= Texte de l'exercice =
▼

Après une absence aussi
prolongée, malgré les poèmes du mois que je me suis forcée à publier même en étant débordé, je me suis dit que le mieux pour repartir d'un bon pied, c'était de publier un autre de mes poèmes.
C'est bizarre comme en ce moment, cela prend autant de place dans ma vie alors qu'il y a peu, je ne faisais que regarder de loin mes anciens poèmes dispersés ça et là dans mes tiroirs et autre
"foutoirs" alors que maintenant, je ne peux presque plus m'en passer... ^^
Introduction faite, il ne me reste plus qu'à vous parler de ce poème. Il est le fruit d'une irresistible envie d'écrire après la lecture d'un livre magnifiquement poétique, plein de douceur :
La Dame Blanche de Christian Bobin c'est-à-dire
Emily Dickinson. Si vous aimez comme moi les mots qui chantent, les jolies
phrases, en d'autre mots la poésie, vous aimerez ce livre !
Cette page de PUB faite, bonne lecture ! ^^
[La Dame Blanche]
Un regard malicieux et tendre,
Que l'innocence n'a pas encore quitté,
Contemple assidument en secret
Un spectacle plus éclatant que l'ambre.
Effleurant à peine l'herbe de ses doigts fins,
Un doux visage marqué par le temps,
Qui, comme à son habitude a revêtu au matin,
Un robe de porcelaine, flottant au vent.
Ebloui par la clarté sans égal
De sa chevelure flamboyante et rousse,
Serpentant de sa nuque jusqu'en aval,
Nullement ternie par le temps, tant elle est douce.
Des coquelicots entourent cette merveille,
Embaumée par une odeur de pain et d'épices,
Qui s'échappe d'un panier à coté d'elle,
Et d'un regard l'invite à partager ce délice.

▲

= Détails du problème =
D'après le texte de l'exercice, la lecture de quel livre a donné envie d'écrire le poème ?

= Données de l'exercice =

▼

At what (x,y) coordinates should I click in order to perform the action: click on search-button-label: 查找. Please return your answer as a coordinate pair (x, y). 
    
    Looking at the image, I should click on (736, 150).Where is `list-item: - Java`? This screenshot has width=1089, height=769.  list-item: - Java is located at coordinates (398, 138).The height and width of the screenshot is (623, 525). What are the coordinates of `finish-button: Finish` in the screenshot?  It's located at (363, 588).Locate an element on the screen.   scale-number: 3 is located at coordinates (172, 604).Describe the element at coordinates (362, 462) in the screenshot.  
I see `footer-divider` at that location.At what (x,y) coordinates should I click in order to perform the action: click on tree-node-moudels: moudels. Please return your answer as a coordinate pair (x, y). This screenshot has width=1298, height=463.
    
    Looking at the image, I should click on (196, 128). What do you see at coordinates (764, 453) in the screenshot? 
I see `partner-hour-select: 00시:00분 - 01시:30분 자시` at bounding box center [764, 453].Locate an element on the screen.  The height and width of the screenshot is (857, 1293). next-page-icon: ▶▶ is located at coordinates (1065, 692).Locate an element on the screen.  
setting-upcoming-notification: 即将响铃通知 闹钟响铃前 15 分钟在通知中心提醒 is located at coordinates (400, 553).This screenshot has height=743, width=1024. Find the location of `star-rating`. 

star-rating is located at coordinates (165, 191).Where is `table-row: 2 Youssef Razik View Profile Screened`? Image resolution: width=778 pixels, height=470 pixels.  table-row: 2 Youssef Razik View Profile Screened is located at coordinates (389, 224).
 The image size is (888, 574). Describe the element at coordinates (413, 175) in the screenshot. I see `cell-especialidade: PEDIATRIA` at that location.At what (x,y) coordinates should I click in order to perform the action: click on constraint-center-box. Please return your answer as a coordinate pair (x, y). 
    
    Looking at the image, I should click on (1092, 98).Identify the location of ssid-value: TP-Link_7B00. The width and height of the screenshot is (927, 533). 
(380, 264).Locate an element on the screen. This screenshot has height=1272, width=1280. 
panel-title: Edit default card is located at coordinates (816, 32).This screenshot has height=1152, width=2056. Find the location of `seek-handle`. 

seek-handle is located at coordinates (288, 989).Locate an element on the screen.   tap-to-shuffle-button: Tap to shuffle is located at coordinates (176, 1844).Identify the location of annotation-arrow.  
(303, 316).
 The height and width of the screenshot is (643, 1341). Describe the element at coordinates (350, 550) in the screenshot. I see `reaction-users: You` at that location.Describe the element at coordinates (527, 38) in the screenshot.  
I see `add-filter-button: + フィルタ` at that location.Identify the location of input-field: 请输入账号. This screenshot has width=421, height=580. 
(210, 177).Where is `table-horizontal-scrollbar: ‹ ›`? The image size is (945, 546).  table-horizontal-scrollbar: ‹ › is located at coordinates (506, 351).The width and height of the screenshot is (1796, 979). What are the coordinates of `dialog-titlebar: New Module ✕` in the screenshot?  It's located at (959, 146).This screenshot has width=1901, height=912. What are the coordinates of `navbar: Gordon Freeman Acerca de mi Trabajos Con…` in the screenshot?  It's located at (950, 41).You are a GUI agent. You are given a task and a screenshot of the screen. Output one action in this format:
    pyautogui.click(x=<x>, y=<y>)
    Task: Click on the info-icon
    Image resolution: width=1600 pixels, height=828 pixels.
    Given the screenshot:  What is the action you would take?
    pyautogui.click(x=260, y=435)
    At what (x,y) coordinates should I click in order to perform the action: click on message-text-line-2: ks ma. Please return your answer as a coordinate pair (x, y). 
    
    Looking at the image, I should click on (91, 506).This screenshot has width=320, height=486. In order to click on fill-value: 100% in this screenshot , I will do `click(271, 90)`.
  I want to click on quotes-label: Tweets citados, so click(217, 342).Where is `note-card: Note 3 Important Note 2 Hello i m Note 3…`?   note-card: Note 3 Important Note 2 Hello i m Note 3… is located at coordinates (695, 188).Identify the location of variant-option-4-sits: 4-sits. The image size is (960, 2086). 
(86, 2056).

▲

= Exercice corrigé =
La Dame Blanche, de Christian Bobin.